My Mazamet

Life at № 42 by E.M. Coutinho

Of religion and successful marketing: The doctrine of finding solutions to nonexistent problems

If you follow American politics, by now you’re privy to the case of the many bathroom bills introduced by religious conservatives in various states.

bathroom-bills630-1

The recent, rather unsurprising revelation that all of the anti-trans propaganda is nothing but propaganda reminded me of the utter effectiveness of the Goebbels model. Particularly the fabrication of anxiety. Or as Doob put it in Goebbels’ Principles of Propaganda:

Propaganda to the home front must create an optimum anxiety level.

  1. Propaganda must reinforce anxiety concerning the consequences of defeat.
  2. Propaganda must diminish anxiety (other than that concerning the consequences of defeat) which is too high and cannot be reduced by people themselves.

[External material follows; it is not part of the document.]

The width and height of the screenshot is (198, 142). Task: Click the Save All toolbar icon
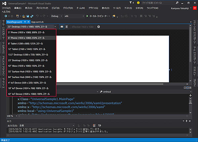[x=32, y=16]
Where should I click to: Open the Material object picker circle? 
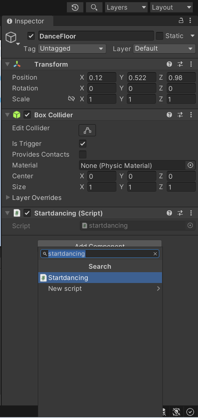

Goebbels, of course, was not alone- nor was he the brilliant creator of modern marketing. Long before him monotheistic religions had already put those principles into practice with extraordinary success. The creation of anxiety has been the backbone of interpersonal manipulation forever.

We can boil it down to this:

create anxiety → propose solution (that only you hold)

you’re going to hell → unless you follow our instructions

transgender people are going to rape your children → unless you give us money (and vote for us) so we can protect you

We see this pattern again and again with practically all issues pushed by the religious right. It’s their go-to technique.

In the case of modern marketing the model has been refined. Take this Dolce & Gabbana ad with David Gandy:

On the surface it’s incredibly benign, right? Easy on the eye. The messages it’s sending are anything but. We start with that glorious landscape. Message 1: Do you make enough money to visit places like that? Two seconds later, Gandy’s face. Message 2: Are you attractive? Then comes the face of a beautiful woman. Message 3: How does your wife/girlfriend compare? 0.4 to 0.6 seconds is a crotch shot of the man. Message 4: He’s virile. Are you? Then he dives into the water. Message 5: How athletic are you? And finally they kiss as he unties her bikini top. Message 6: How much sex are you having?

In effect the technique being used is to make the watcher feel he’s substandard. Not attractive, athletic or wealthy (all major status markers for males)- and the closest he’ll get to any of that is by paying €79 for a Dolce & Gabbana perfume.  Just like in the religious/Goebbels model, they fabricate the problem for the consumer by playing to known insecurities. Before watching the ad people were probably not in the mirror comparing themselves to a lifesize cutout of a male model, or wondering how much it would cost to spend the summer in Capri.

 

 

 

19 comments on “Of religion and successful marketing: The doctrine of finding solutions to nonexistent problems

  1. jerrydickerson8
    April 30, 2016

    Reblogged this on The Cretonia Times-Picayune.

    Like

  2. Cara
    April 30, 2016

    Yup. Gentlemen, if you buy Dolce & Gabbana’s man-perfume, you’ll get to go diving in beautiful water, you’ll have an athletic physique, you’ll be wealthy, you’ll be well-hung, and you’ll make out with the supermodel. Dolce & Gabbana know how to sell to men; they (being two men who prefer the company of other men over that of women) know what a man wants.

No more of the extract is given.